The following year, the state legislature did appropriate $49.5 million for levee improvements, but the proposed spending had to be allocated by the State Bond Commission before the projects could receive financing. The commission placed the levee improvements in the "Priority 5" category, among the projects least likely to receive full or immediate funding.
The Orleans Levee Board was also forced to defer $3.7 million in capital improvement projects in its 2001 budget after residents of the area rejected a proposed tax increase to fund its expanding operations. Long term deferments to nearly 60 projects, based on the revenue shortfall, totaled $47 million worth of work, including projects to shore up the floodwalls.
No new state money had been allocated to the area's hurricane protection projects as of October of 2002, leaving the available 65 percent federal matching funds for such construction untouched.
"The problem is money is real tight in Baton Rouge right now," state Sen.
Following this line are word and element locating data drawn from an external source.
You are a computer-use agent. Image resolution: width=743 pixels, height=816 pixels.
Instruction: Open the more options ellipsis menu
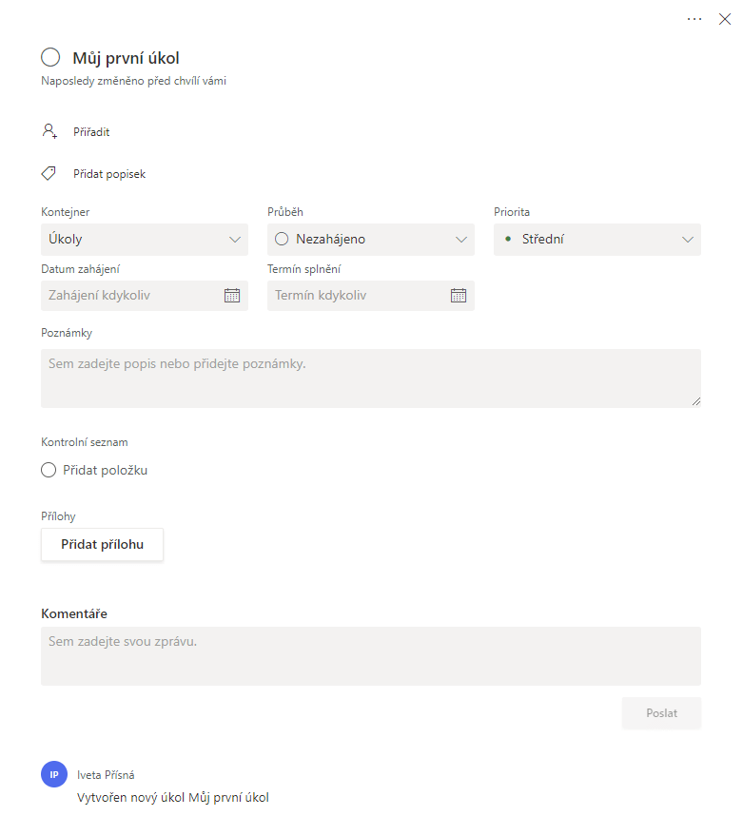(x=694, y=19)
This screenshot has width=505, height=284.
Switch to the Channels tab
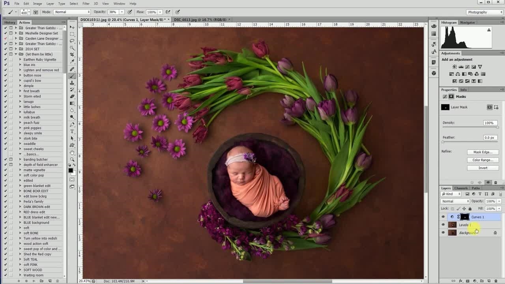(x=461, y=188)
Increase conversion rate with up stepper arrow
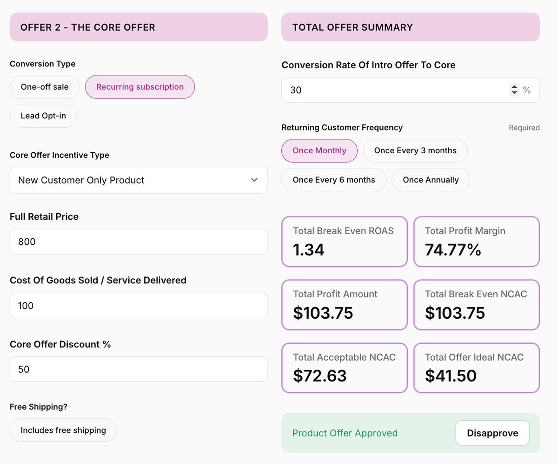Screen dimensions: 558x464 coord(514,87)
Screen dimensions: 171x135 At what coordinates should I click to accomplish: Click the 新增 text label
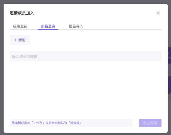click(22, 40)
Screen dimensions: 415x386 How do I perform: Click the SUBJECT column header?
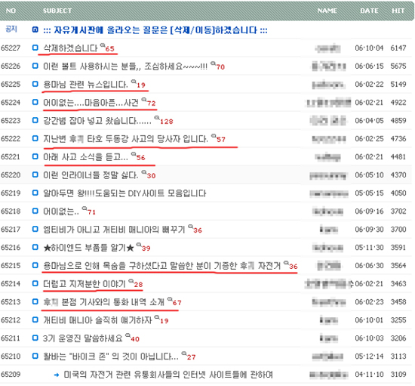point(57,11)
Francis Heitmeier (D-Algiers) told the Times-Picayune. "We have to do with what we can get."
Louisiana Commissioner of Administration Mark Drennen told local officials that, if they reduced their requests for state funding in other, less critical areas, they would have a better chance of getting the requested funds for levee improvements. The newspaper reported that in 2000 and 2001, "the Bond Commission has approved or pledged millions of dollars for projects in Jefferson Parish, including construction of the Tournament Players Club golf course near Westwego, the relocation of Hickory Avenue in Jefferson (Parish) and historic district development in Westwego."
There is no record of such discretionary funding requests being reduced or withdrawn, but in October of 2003, nearby St. Charles Parish did receive a federal grant for $475,000 to build bike paths on top of its levees.
Democrats blame Bush administration
Congressional Democrats have been quick to blame the White House for poor preparation and then a weak response related to Hurricane Katrina. U.S. Rep. Henry Waxman (D-Calif.), ranking Democrat on the House Government Reform Committee, joined two of his colleagues from the Transportation and Infrastructure and Homeland Security committees Tuesday in a letter requesting hearings into what the trio called a "woefully inadequate" federal response.
"Hurricane Katrina was an unstoppable force of nature," Waxman wrote along with Reps. James Oberstar (D-Minn.) and Bennie Thompson (D-Miss.). "But it is plain that the federal government could have done more, sooner, to respond to the immediate survival needs of the residents of Louisiana and Mississippi.
"In fact, different choices for funding and planning to protect New Orleans may even have mitigated the flooding of the city," the Democrats added.
But Rep. Tom Davis (R-Va.) suggested that Waxman "overlooks many other questions that need to be asked, and prematurely faults the federal government for all governmental shortcomings; in fact, local and state government failures are not mentioned at all in [Waxman's] letter."
Davis wrote that Waxman's questions about issues such as the lack of federal plans for evacuating residents without access to vehicles and the alleged failure of the Department of Homeland Security to ensure basic communications capacity for first responders might "prematurely paint the picture that these are solely, or even primarily, federal government responsibilities.
"This is not the time to attack or defend government entities for political purposes. Rather, this is a time to do the oversight we're charged with doing," Davis continued. "Our Committee will aggressively investigate what went wrong and what went right. We'll do it by the book, and let the chips fall where they may."
The House Government Reform Committee will begin hearings on federal disaster preparations and the response to Hurricane Katrina the week of Sept. 12. The House Energy and Commerce Committee is schedule to hold hearings on the economic recovery from Katrina beginning Wednesday morning.